Rizvi's good will doesn't last long as he immediately begins to lecture Muslims about our "increasingly waning credibility" in the West. In fact, Rizvi says our "liberal allies" feel no differently about Islam than Islamophobe Bill Maher, but that they won't tell us due to "fear."
According to Rizvi, "moderate Muslims" are somewhat responsible for being "painted with the same brush as their fundamentalist counterparts" in Western media. His reasoning is simple: "moderate" Muslims believe that the verses in the Qur'an are Allah's word, which is what groups like ISIL also believe. As such, Rizvi argues Muslims should reform our faith so we don't take verses in the Qur'an to be Allah's word.
Rizvi says that if we do this properly we can win the grand prize of being like "secular" Catholics or Jews, or even be civilized enough to "identify as atheists or agnostics!" In fact, he claims the rise of secularism is responsible for Judaism and Christianity's emergence from "violence-ridden dark ages," where he implies the "Muslim world" is stuck.
It's no surprise Rizvi's letter has received so much traction. Islamophobia is a best seller, especially when it comes from those who used to call themselves Muslim. It's easier to escape charges of bigotry when you share an article from someone perceived to have been "on the inside" of the scary Muslim world.
Regardless, Rizvi's account is deeply flawed on numerous levels. The underlying gist of Rizvi's argument is that Muslims should no longer be Muslim in any meaningful sense. Rizvi is ok with people calling themselves Muslim, but horrified with the idea that Muslims actually believe.
Rizvi's fear of pious Muslims seems to stem for his implication that ISIL's reading of Islam is correct. For example, Rizvi says that "fundamentalists" like ISIL appear to be "carrying out exactly what they [Qur'anic verses] say." Rizvi labels Muslims, who claim verses in the Qur'an are misinterpreted or mistranslated, as disingenuous or inaccurate.

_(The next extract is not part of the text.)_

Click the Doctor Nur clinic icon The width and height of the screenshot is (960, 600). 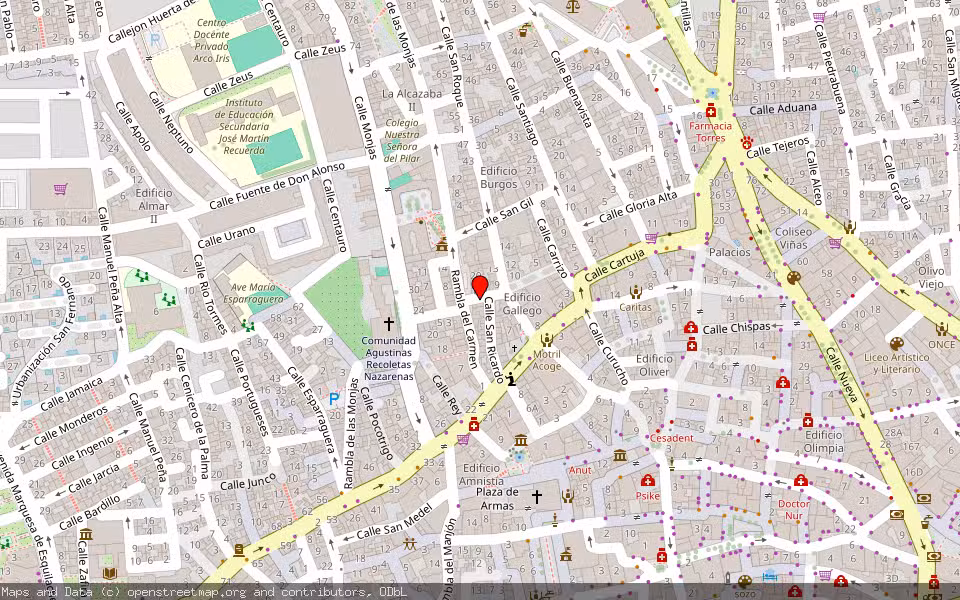800,481
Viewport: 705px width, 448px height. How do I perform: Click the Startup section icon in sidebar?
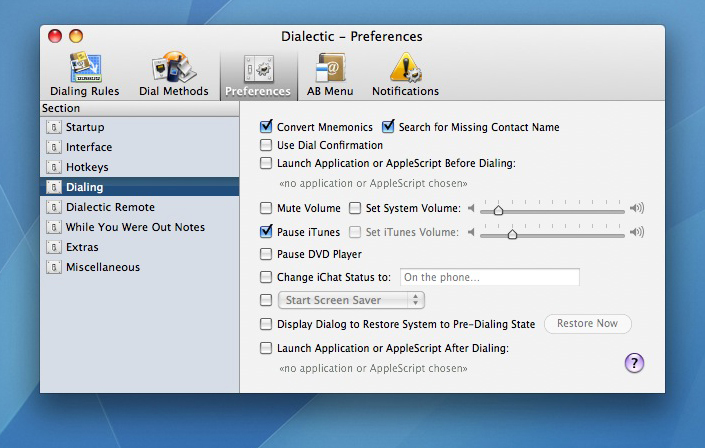tap(54, 127)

I don't think Muslims need reform. At least not in the way Rizvi uses the term. For Rizvi, reform means abandoning Islam. I think reform can come from working within Islam to challenge dominant interpretations and practices, the existence of which has more to do with patriarchal societies and materialism than faithfulness to the Qur'an. Lots of groups and academics are engaged in this process already, such as Islamic feminists and queer Muslims. There's no need to leave Islam to pursue this reform.

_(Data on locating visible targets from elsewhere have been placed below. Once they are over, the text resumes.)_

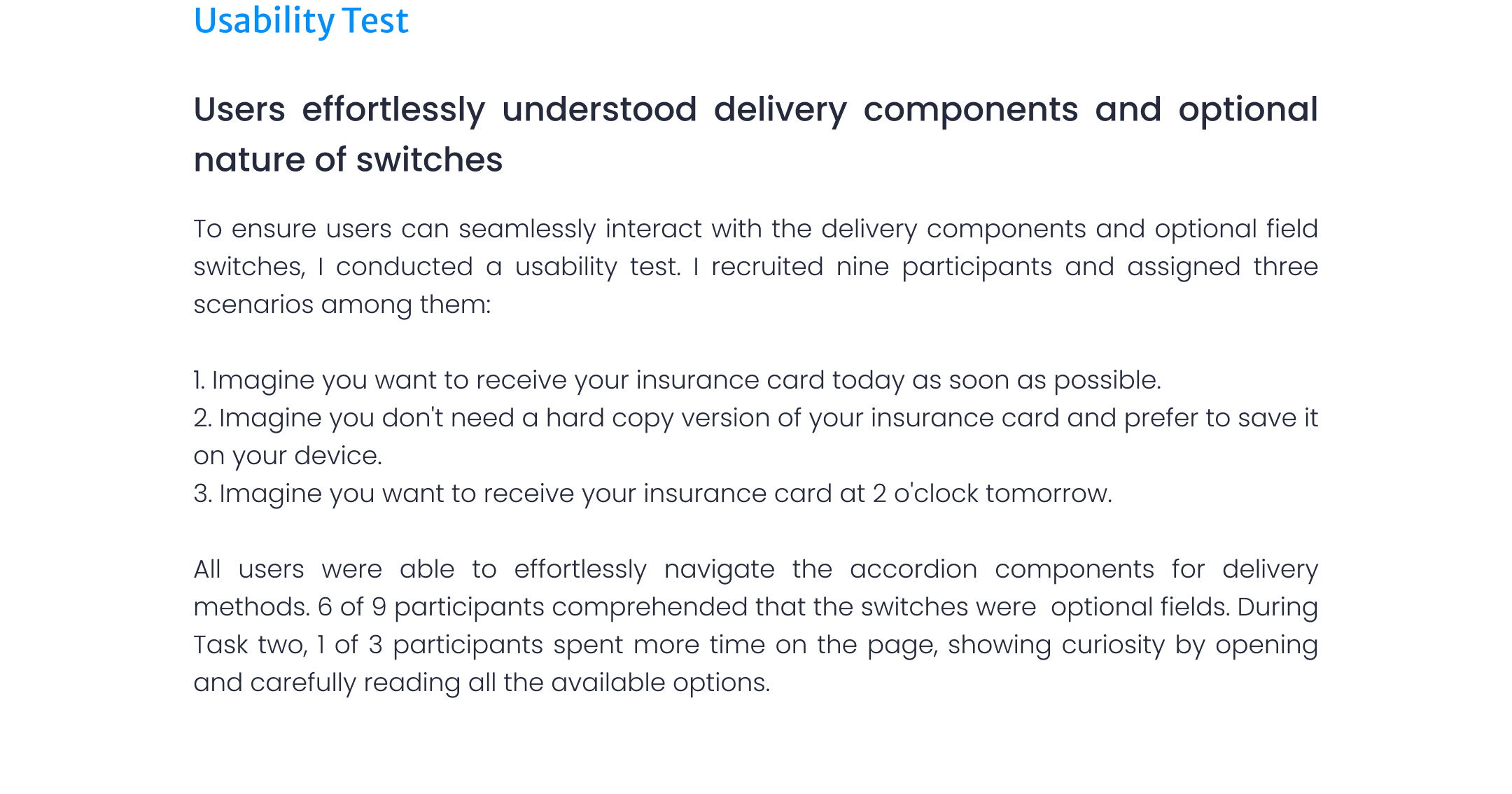Image resolution: width=1512 pixels, height=794 pixels.
Task: Click "scenarios among them:" ending the intro paragraph
Action: pos(342,305)
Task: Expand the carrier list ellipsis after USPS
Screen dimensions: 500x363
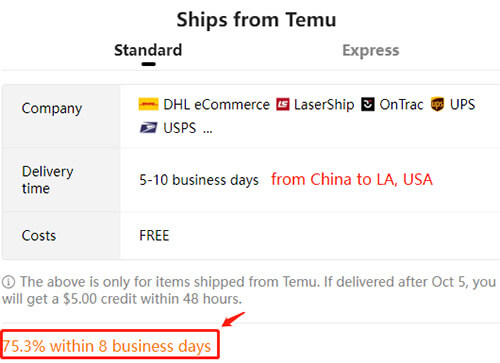Action: pos(208,131)
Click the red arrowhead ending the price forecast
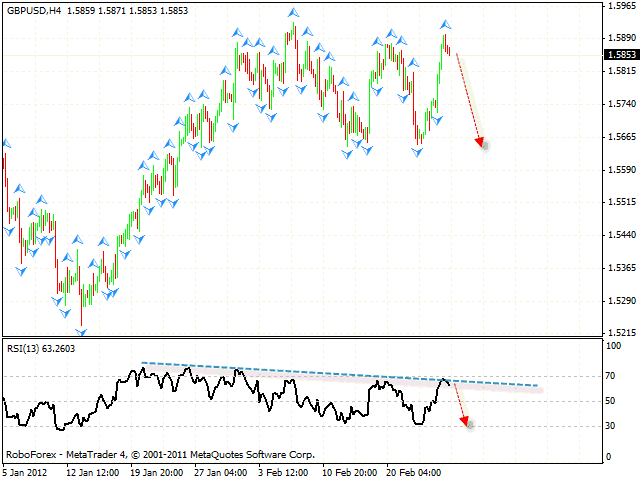Image resolution: width=640 pixels, height=480 pixels. (x=482, y=142)
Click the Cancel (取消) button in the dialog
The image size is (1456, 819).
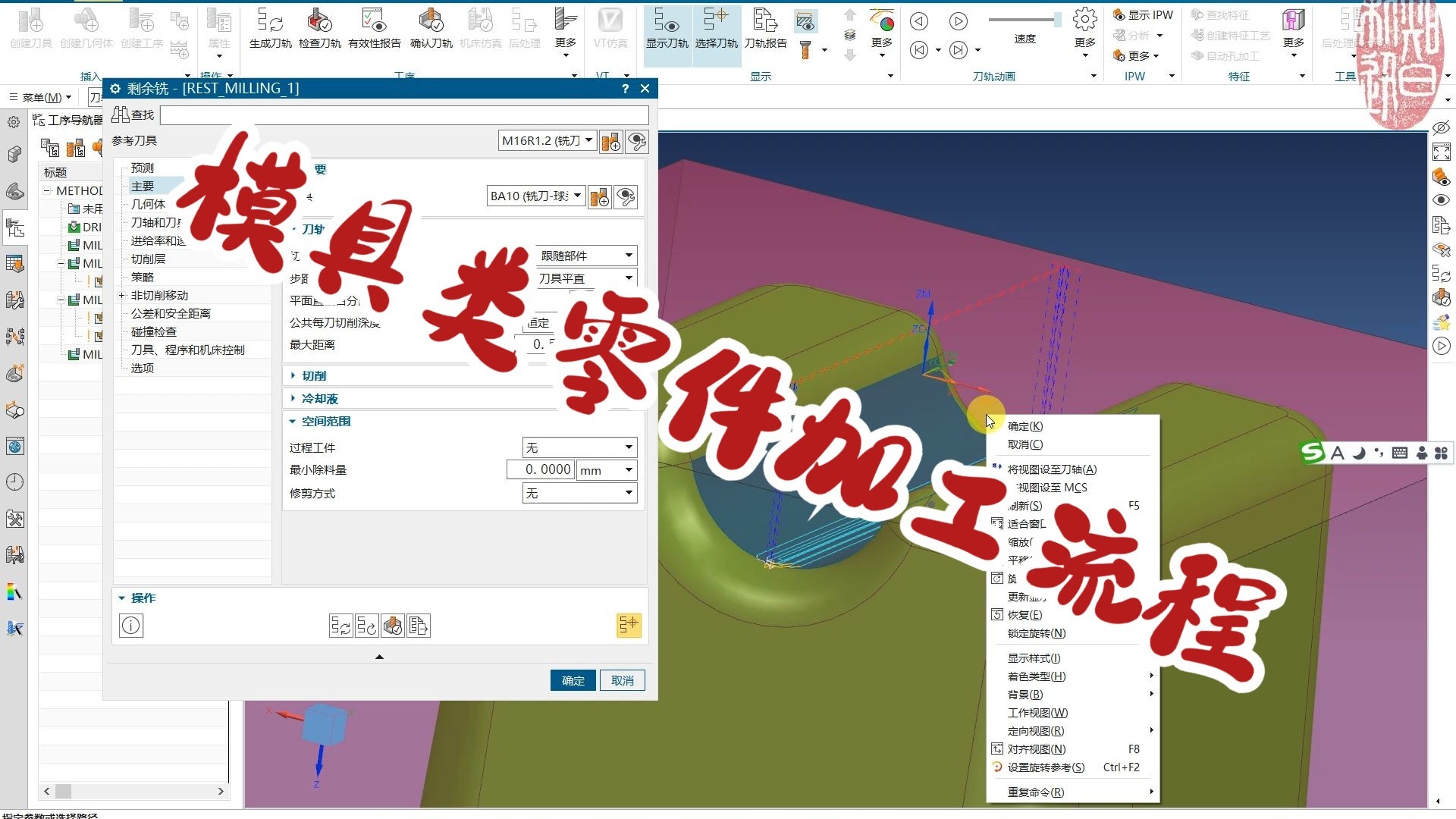[x=622, y=680]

There's also no need to leave Islam to gain genuine allies. Rizvi is wrong to say Muslims' "liberal allies" all secretly side with Bill Maher. Even if some "liberal allies" fear Islam, Muslims in general are not to blame. Islamophobia in the media combined with hyped terror threats from the government is far more responsible for this fear than Muslims holding the Qur'an as the word of Allah. This misplaced fear has also led to violence against Muslims, making Rizvi's victim blaming more disturbing.
Yet Rizvi chooses to ignore mass violence against Muslims in his insulting and inaccurate historical account of how Jews and Christians made it out of the "dark ages." As I have argued before, abandoning religion won't ensure societal progress. The rampant issues in Muslim states have far more to do with decades of Western colonialism, military interventions, sanctions, propped up dictators, and funded extremists than the individual beliefs of Muslims.
In light of all of this, Ali, I'd like to ask you to please take your condescending diatribe elsewhere. If you were truly concerned about the state of Muslims in the West you wouldn't ask us to give up Islam to gain acceptance in a society where we're feared and marginalized. Instead, you would hold the problematic society accountable. You may have left Islam, but you don't need to abandon Muslims.